We played every other game until we got bored. The problem was there was still tokens. Tokens meant money to blow. We picked an aerial shooter player. It ate the coins faster than the Xmen which was likely why nobody played it. We got bored and went back to the upstairs skee-ball. One of the machines broke. The owner was fixing or attempting to fix the machine. The owner a middle-aged woman with sandy colored hair informed us there were three more machines downstairs. We had already knew that we were trying to escape the hell that was the nineties. We started rolling balls again. My anxiety was growing. The machine I picked was also broke. It kept shooting out balls. It was giving away free games. It defeated the point, but I couldn’t help but to take advantage of the free games. I was playing awful. I kept rolling the ball and it rolled back to me again. The effect without win, without loss was torture. There had to be a point. When in fact there was no point at all. The game was the simple act of trying to roll a ball into a hole. No one can tell me that the game was essential to survival. The cute little minx asked if I was okay or if I needed anything. I didn’t need another drink. A drink was the last thing in the world at that moment I needed.
“No, I’m not alright,” I shouted, “I am in the middle of an existential crisis.”
She went wild eyed and became afraid.
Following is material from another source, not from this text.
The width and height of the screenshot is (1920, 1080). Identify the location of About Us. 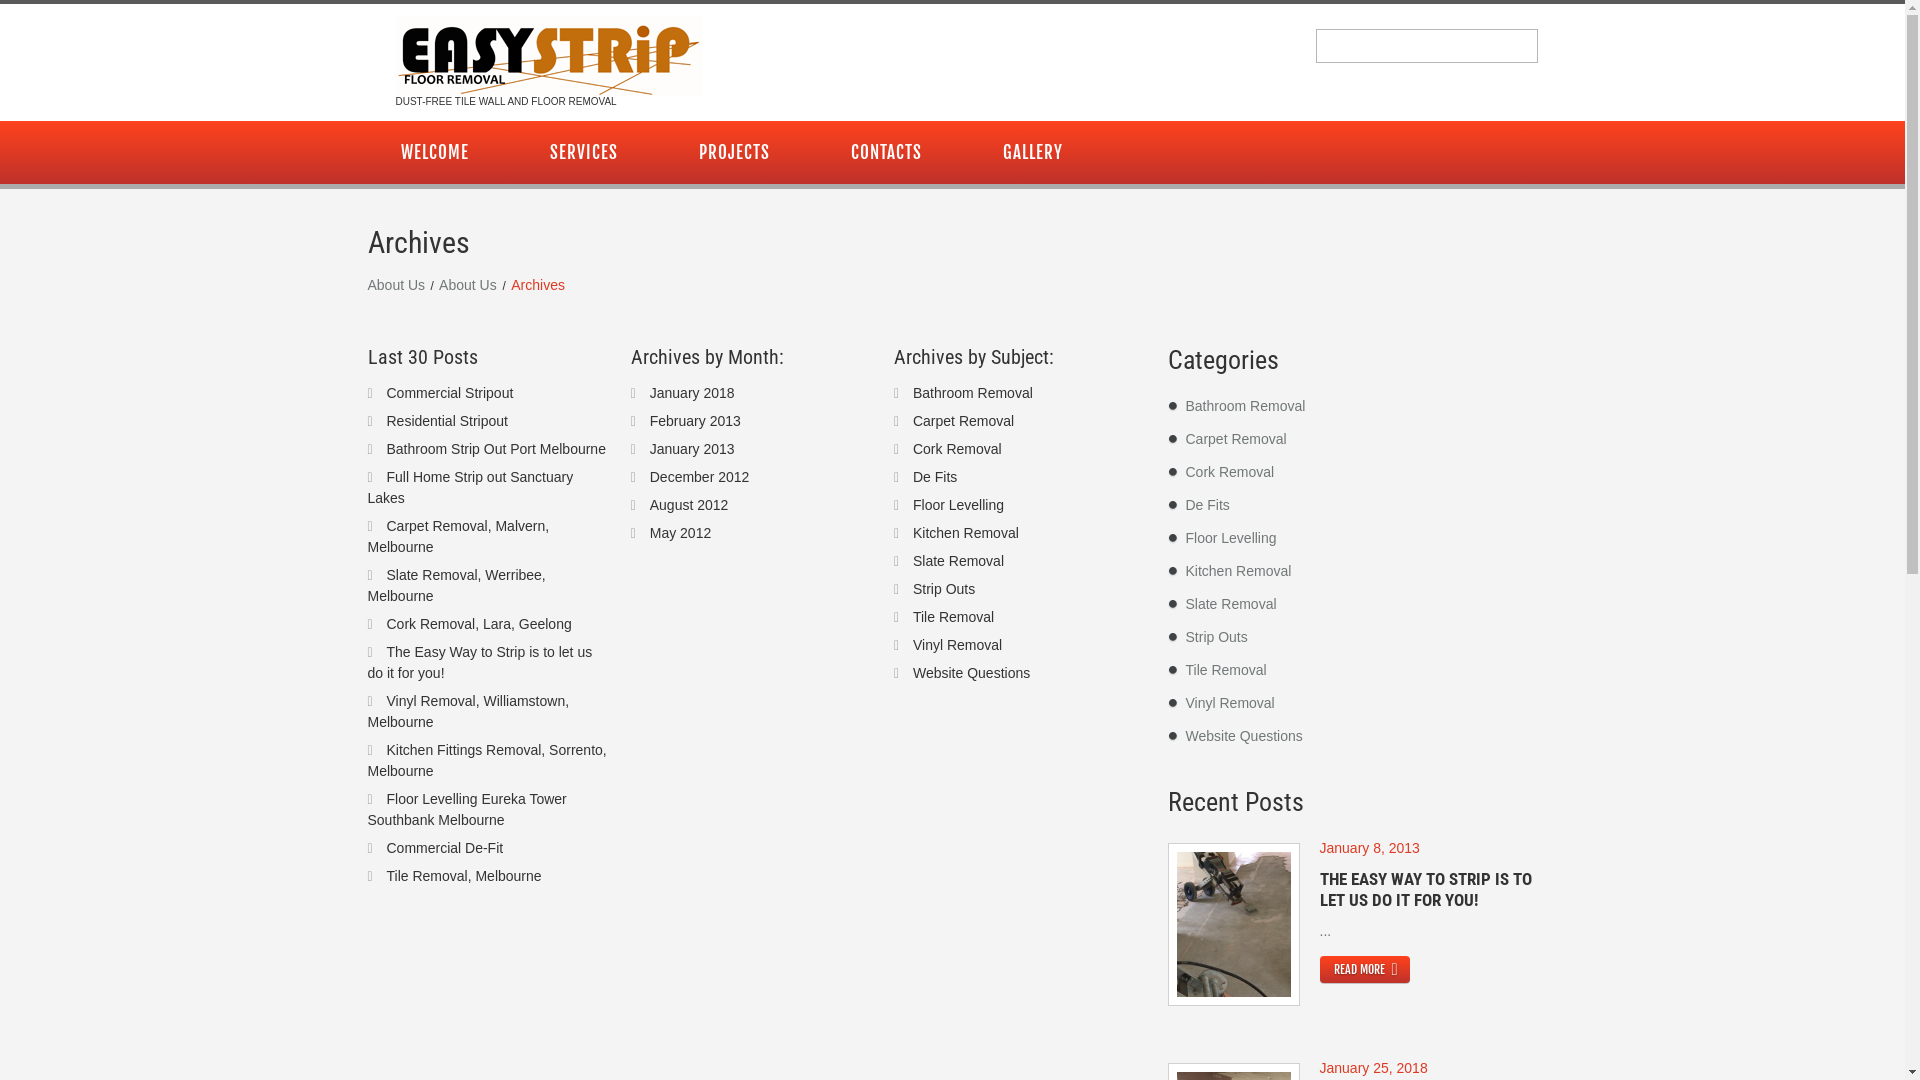
(468, 284).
What psycho yelled about an existential crisis at a worker trying to get through their shift without suffering too much abuse. She recoiled in horror as if I had sexually harassed her. She didn’t want to think about her own existence. But that was like telling someone not to think of something while commanding them not to.
“Good luck with that.” She fled.
Jin had a good laugh. People were not aware. I was there to wake them up. Or at least that was what I told myself. We went back to the aerial shooter and used up the rest of the coins.
The nineties nostalgia had ate all our time. I suggested to go back to the Black Sheep. The suggestion was met with disdain. Jin didn’t care for mezcal. I liked mezcal and tequila. It took my mind somewhere else to a new plane. I took him to a mixed drink seventies tiki lounge called the Bellhop. I ordered a pistachio drink called pillow talk. I didn’t understand the name. Jin didn’t much like the place. He said the drink was too rich, too sweet. We left.
When we got back to the car, Jin put in the directions to the wine bar. It was closed. We decided to eat another mushroom. I broke the molly in two and handed him the other half. The other time I had taken molly I didn’t feel anything other than an increasing frustration with one of dudes I was around. Jin was at an elevated state at this point. He was drumming up ideas. He wanted me to succeed at some endeavor. The writing wasn’t panning out. I wasn’t worried. It would happen when it happened or if it didn’t it didn’t change anything. Success was a seven-dollar word, I had a few cents. I didn’t have room for any sort of nonsense. I had a child and was expecting another. My adventure days were nearing the end. I was going to be a responsible adult. This was a last hurrah. And that was okay. We were chasing a high that we had felt before. As any drug addict knows, that initial high never comes back. It was like biting the waves before they crashed against the sand.
We drove back to my new place. I topped off the wine glasses with the remains of the bottle from earlier. We ate two more mushrooms. I was spent, but I felt I had to keep entertaining after all he was a guest. I decided to put on some vinyl. We sat in the dark silence and listened to the solemn wails of Bob Dylan and Tim Buckley. I cracked open a window to let in the autumn air. The high never came. The night air felt good on our skin.